LAUSR

Purpose Myeloid dendritic cells (MDC) decline significantly after multiple traumas which might be due to an increased migration into injured regions. Ubiquitin is released from dying cells and is increased in serum after trauma. Ubiquitin can bind to the chemokine receptor CXCR4. Thus, we hypothesized that elevated ubiquitin provides a chemotactic signal for MDC to injured regions. Methods Surgical wound fluid (SWF) and serum from patients with mono-trauma ( n  = 20) were used to simulate the humoral situation in injured tissue. MDC were identified by flow cytometry. Chemotaxis was measured using transwell migration assays. Ubiquitin and CXCL12 (natural CXCR4 ligand) were determined by ELISA. Results MDC express CXCR4 and fluorescence-labeled ubiquitin binds to MDC. Ubiquitin exerts a dose-dependent chemotactic effect (fourfold at 100 ng/mL, p  < 0.05).
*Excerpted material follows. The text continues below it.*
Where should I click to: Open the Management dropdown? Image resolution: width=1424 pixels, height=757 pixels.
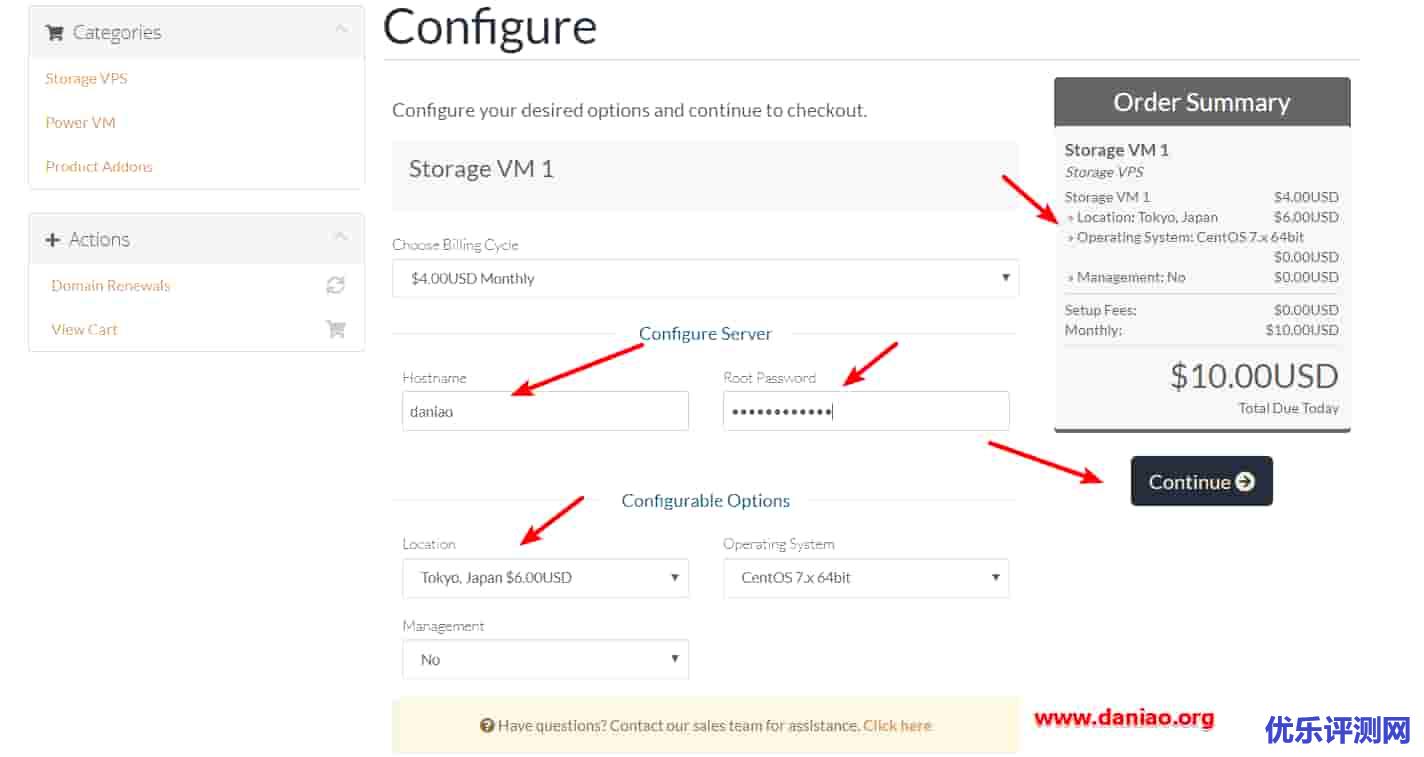pos(545,660)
Ubiquitin concentration was sixfold higher in SWF ( p  < 0.05), whereas CXCL12 was increased in serum. MDC migration towards SWF was significantly reduced (− 40%, p  < 0.05), if ubiquitin was neutralized by specific antibodies. Conclusions Ubiquitin is increased in SWF and exerts a significant chemotactic effect on MDC. This mechanism might play a role in attraction of immune cells to injured regions and might contribute to the decline of circulating MDC in multiple traumas.